**INSTRUCCIONES DE TRABAJO**
Muestra, copiada sin cambios, cada línea de los datos siguientes en la que aparezca la palabra "Click".

(Entradas de posición de elementos)
__________________________________________________

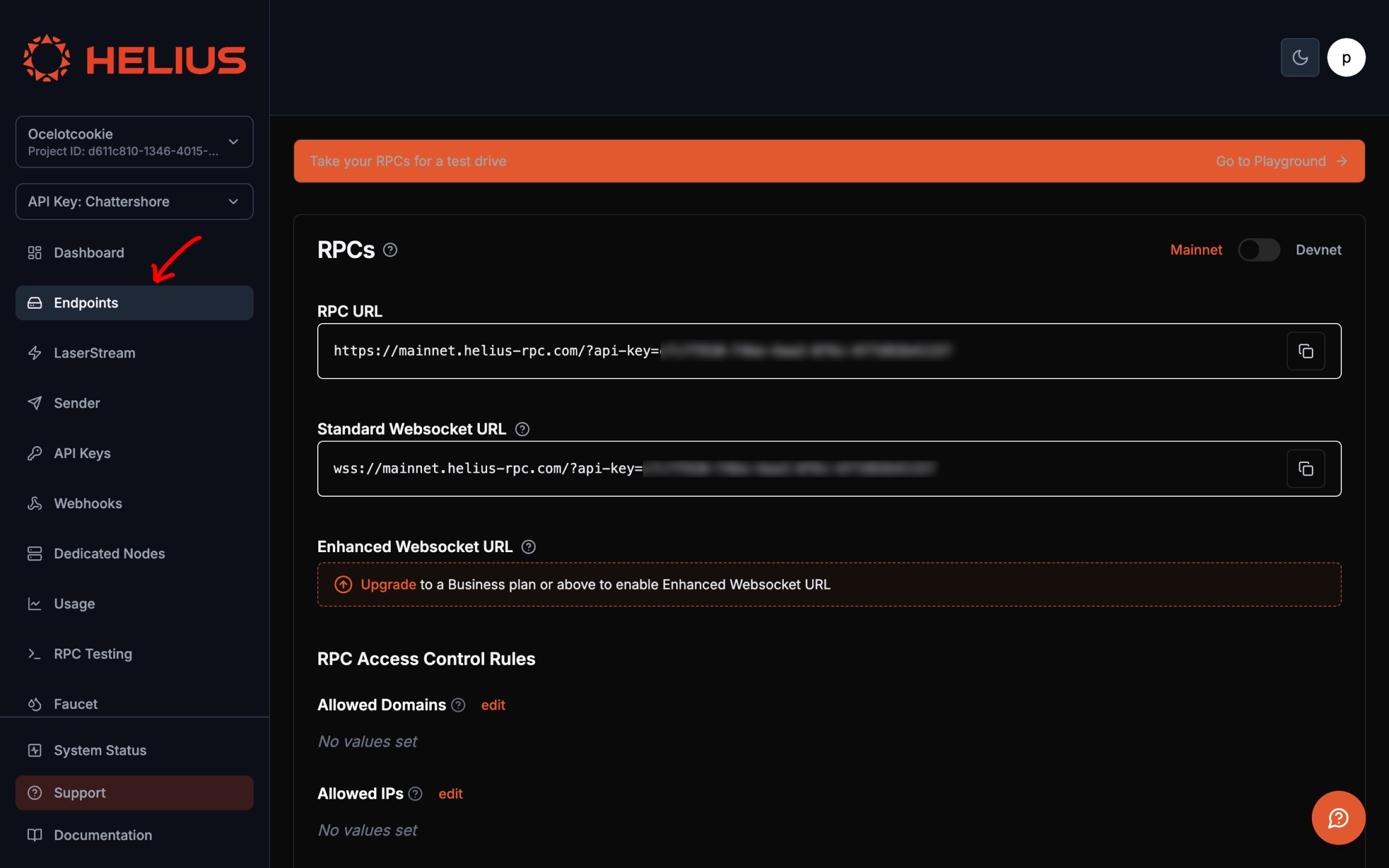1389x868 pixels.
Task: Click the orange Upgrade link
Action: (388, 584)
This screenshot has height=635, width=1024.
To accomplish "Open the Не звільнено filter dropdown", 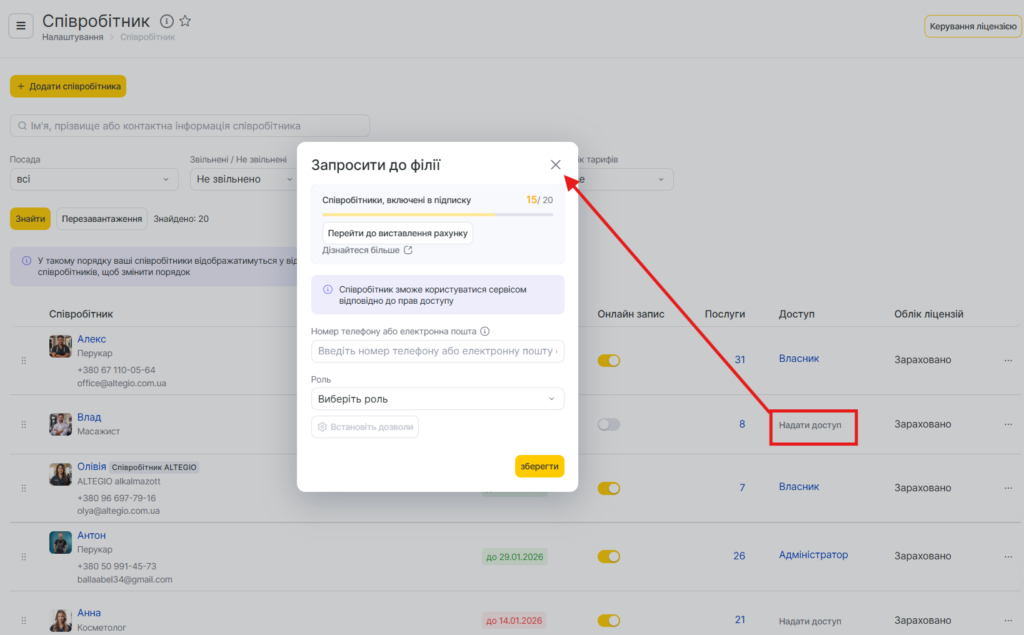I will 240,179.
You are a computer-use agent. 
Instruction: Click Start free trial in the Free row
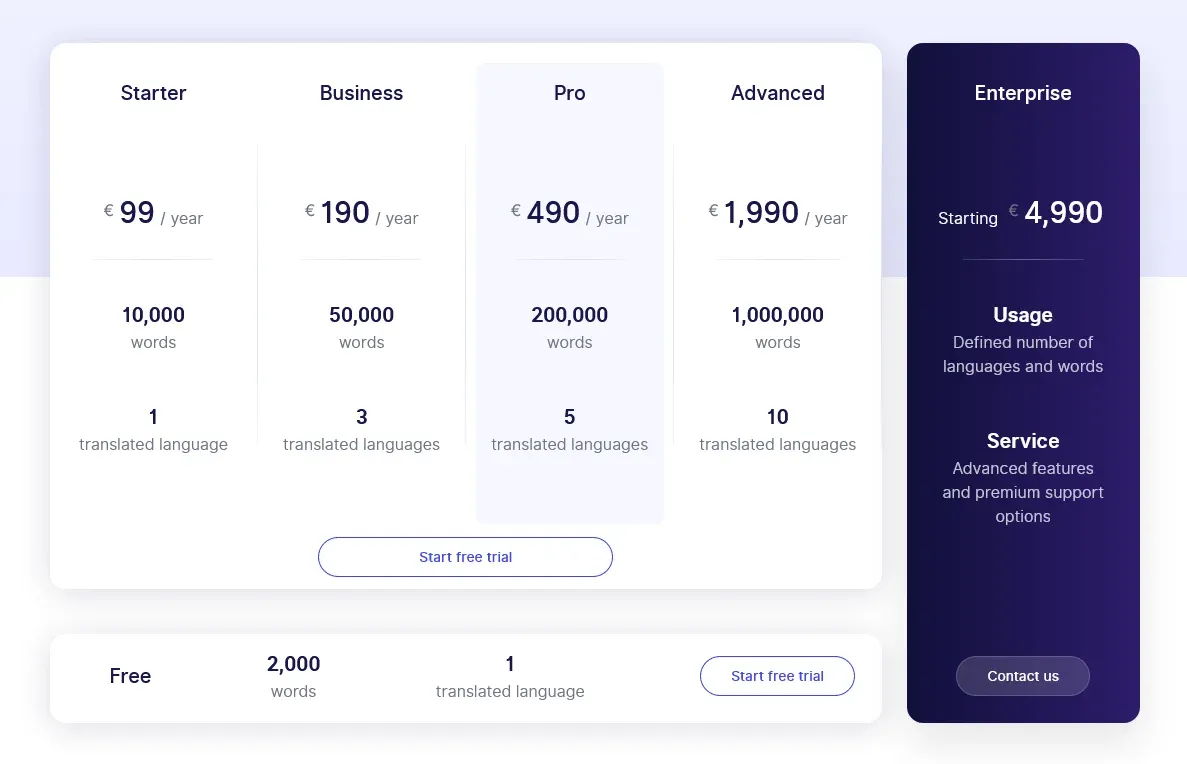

__________________________________________________

**RESULTADO OBTENIDO**
Task: Click the orange Upgrade link
Instruction: Click Start free trial in the Free row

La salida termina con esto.